The whole time I was cleaning, I found the experience to be very rewarding. I actually enjoyed cleaning the dojo by myself. I got to thinking if this was a taste of what being an uchideshi was like. How I would love to be in a uchideshi program. Our dojo doesn't have one, but they do have a kenshusei program. As far as I know, no one is partaking in that program right now. This would seriously interest me if it weren't for me living 30 minutes away and being married. I would have to train more then I already am (four days a week) and I am pretty sure my husband would like me home. We hardly see each other as it is now with him working weekends and his "weekend" occurring on Tuesday and Wednesday.

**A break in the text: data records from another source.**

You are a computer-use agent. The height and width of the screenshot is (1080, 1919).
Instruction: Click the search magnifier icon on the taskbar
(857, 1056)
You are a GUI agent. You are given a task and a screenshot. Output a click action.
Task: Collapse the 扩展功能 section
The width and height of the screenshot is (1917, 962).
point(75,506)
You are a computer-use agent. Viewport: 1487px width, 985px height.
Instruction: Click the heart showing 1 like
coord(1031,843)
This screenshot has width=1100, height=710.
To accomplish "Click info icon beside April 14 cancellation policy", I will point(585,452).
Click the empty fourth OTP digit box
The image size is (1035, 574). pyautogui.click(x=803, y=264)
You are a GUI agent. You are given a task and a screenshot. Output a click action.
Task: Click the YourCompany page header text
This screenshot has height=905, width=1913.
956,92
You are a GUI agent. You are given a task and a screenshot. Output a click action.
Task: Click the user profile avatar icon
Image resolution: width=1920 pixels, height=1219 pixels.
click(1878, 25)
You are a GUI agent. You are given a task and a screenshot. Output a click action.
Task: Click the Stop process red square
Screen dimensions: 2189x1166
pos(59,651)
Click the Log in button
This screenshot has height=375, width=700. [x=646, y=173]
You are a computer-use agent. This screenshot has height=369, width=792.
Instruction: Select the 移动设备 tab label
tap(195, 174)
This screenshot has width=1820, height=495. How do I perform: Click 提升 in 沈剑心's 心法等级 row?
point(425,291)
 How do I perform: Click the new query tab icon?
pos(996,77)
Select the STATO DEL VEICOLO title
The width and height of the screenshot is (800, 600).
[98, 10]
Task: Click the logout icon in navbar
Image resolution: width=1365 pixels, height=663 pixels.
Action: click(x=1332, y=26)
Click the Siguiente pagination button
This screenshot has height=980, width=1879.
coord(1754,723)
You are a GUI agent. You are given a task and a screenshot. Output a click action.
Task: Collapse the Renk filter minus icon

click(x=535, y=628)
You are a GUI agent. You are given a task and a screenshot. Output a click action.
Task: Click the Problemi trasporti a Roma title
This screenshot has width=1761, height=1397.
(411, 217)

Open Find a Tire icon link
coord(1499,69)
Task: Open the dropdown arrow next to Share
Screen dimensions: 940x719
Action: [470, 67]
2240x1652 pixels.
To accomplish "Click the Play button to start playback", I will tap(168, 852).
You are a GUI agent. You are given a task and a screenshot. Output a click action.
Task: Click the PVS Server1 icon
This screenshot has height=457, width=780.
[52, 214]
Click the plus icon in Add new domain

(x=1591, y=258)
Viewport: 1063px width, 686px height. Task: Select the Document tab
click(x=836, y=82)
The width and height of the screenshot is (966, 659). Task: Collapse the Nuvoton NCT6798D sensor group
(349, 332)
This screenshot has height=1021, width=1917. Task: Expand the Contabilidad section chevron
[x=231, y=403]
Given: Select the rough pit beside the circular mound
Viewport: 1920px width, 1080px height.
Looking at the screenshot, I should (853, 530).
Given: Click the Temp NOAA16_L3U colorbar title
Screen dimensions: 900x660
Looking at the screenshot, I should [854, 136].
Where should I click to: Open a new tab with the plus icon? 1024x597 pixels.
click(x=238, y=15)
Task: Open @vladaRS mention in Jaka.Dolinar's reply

I walked downstairs and asked sensei if he minded if I stuck around the dojo until the seminar started. He told me I was more then welcome to stay. I told him I was going to walk to the coffee shop and asked if he wanted anything. After a long pause, he decided against it. I told him I locked the outside dojo door and would go upstairs about 15 minutes before the seminar to unlock the door and wait for everyone to come. He agreed that would be fine and then told me he was going to pick up the skeleton they needed for the workshop. I then changed and took all my crap back to the car. I then went to the coffee shop and got my chai tea and a slice of banana bread. I hadn't eaten since 7:30 this morning and wouldn't be home until around 5. Once I got back, I plopped myself on the couch downstairs and called my mom. While chatting, I ate my bread and drank my tea. Once I got off the phone with her, I emptied the two trashcans that were downstairs and then played games on my phone till sensei came back. He walked in without the skeleton and asked if anyone brought it by. I told him that no one stopped by. He then unlocked the spare room upstairs and asked me if I could take out the blankets for the workshop and asked if I could create a sign in sheet as well. I told him I would take care of it. He then told me he was going out again to find the skeleton.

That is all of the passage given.